Thanks to China and Pakistan, the ambassadors are back in news these days. No, not the good ol’ ones, the ones with capital A once manufactured by Hindustan Motors but the accredited diplomats sent by states as their permanent representatives in foreign countries.
Two interesting developments over the past few weeks have proved that the human machinery produced by these two nations is as unreliable as the mechanical ones pushed and promoted by them. Well, nobody really knows about any ‘world class’ product from Pakistan—except for their much-hyped pace battery in cricket and, of course, their terrorists—but yes, ‘made in China’ was popular once upon a time!
The first case has embarrassed Pakistan badly, not for the first time though. It is about a retired Major General Syed Mustafa Anwar who, as ambassador to Indonesia, sold off the Pakistani embassy building in Jakarta at “a throwaway price” at the beginning of the new millennium.
Yes, you read it right—the ambassador had sold off the embassy building in 2003 without the knowledge or approval of his country’s Foreign Affairs Ministry during 2001-02.

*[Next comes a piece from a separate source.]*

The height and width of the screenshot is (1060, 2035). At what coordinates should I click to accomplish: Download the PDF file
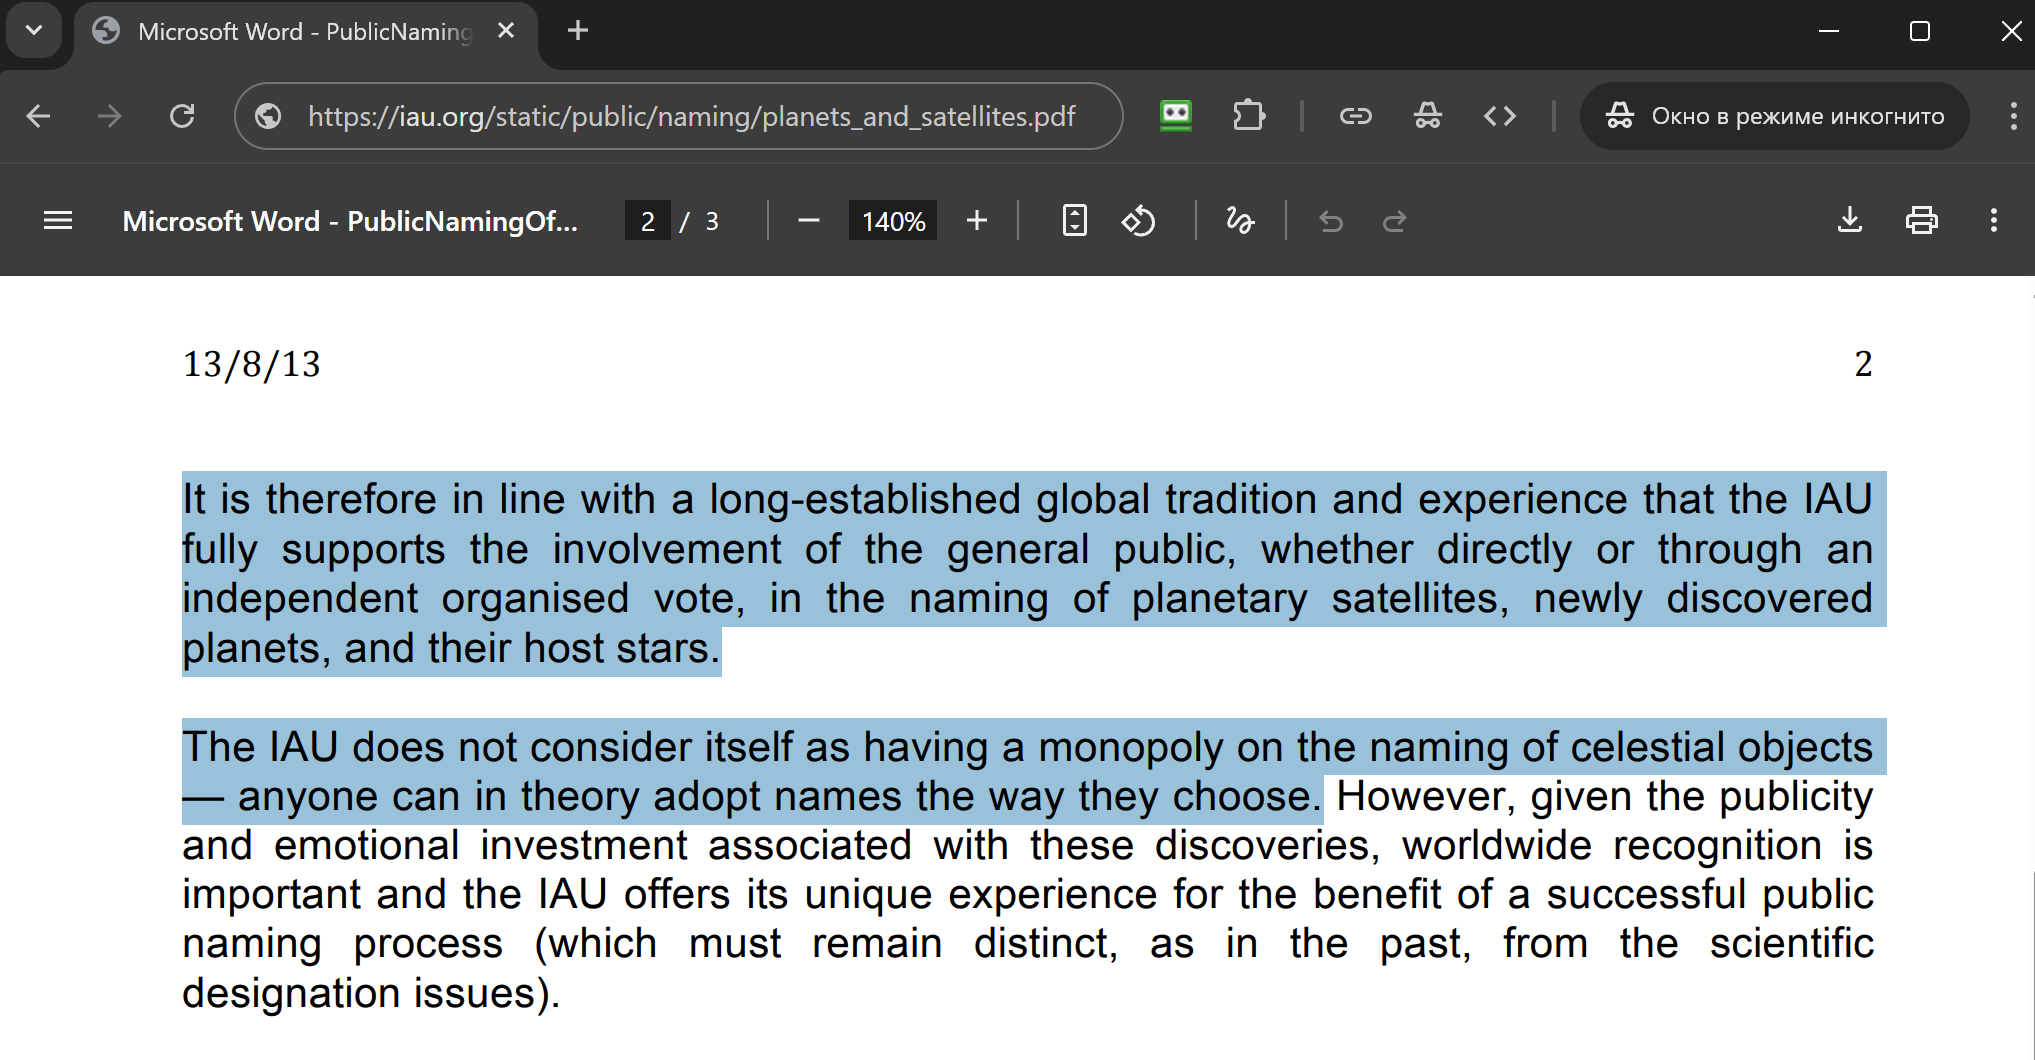pyautogui.click(x=1849, y=221)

Pakistan’s leading daily ‘The News’ had reported the scam but it was said that Anwar, a relative of then President Pervez Musharraf’s wife, was let off and action was taken against the man who reported the alleged fraud.
Now, as the National Accountability Bureau (NAB), Pakistan’s top anti-graft body, investigates the corruption charges against Anwar, the Pakistani media has brought the case back in limelight. The corrupt politicians, generals and diplomats of Pakistan have become fodder for memes.
The second case, a much recent one and involving Pakistan’s iron brother, has ruffled feathers in Beijing as it has become tabloid fodder in London.
On Wednesday, the Twitter account of Liu Xiaoming, the Chinese Ambassador to the United Kingdom, ‘liked’ a 10-second pornographic clip. The rest, as they say, is history.
An experienced ‘wolf warrior’ who’s always ready to up the ante and spout empty rhetoric, Liu has over 86,000 followers on the micro-blogging site which ironically is banned in his country. The ‘like’ remained for some time and was noticed by the world before it was ‘unliked’ and a statement issued by the Chinese embassy.
“Recently, some anti-China elements viciously attacked Ambassador Liu Xiaoming’s Twitter account and employed despicable methods to deceive the public. The Chinese Embassy strongly condemns such abominable behavior. The Embassy has reported this to Twitter company and urged the latter to make thorough investigations and handle this matter seriously. The Embassy reserves the right to take further actions and hope that the public will not believe or spread such rumor,” it said.
The Ambassador, who’s had many run-ins with the British media, also re-tweeted the Embassy statement with a comment “a good anvil does not fear the hammer.”
However, the damage has already been done. The British journos are masters in taking a tongue-in-cheek dig and social media is always unforgiving these days.
No wonder then that the ambassadors, past and present, are turning red and a huge embarrassment for their countries.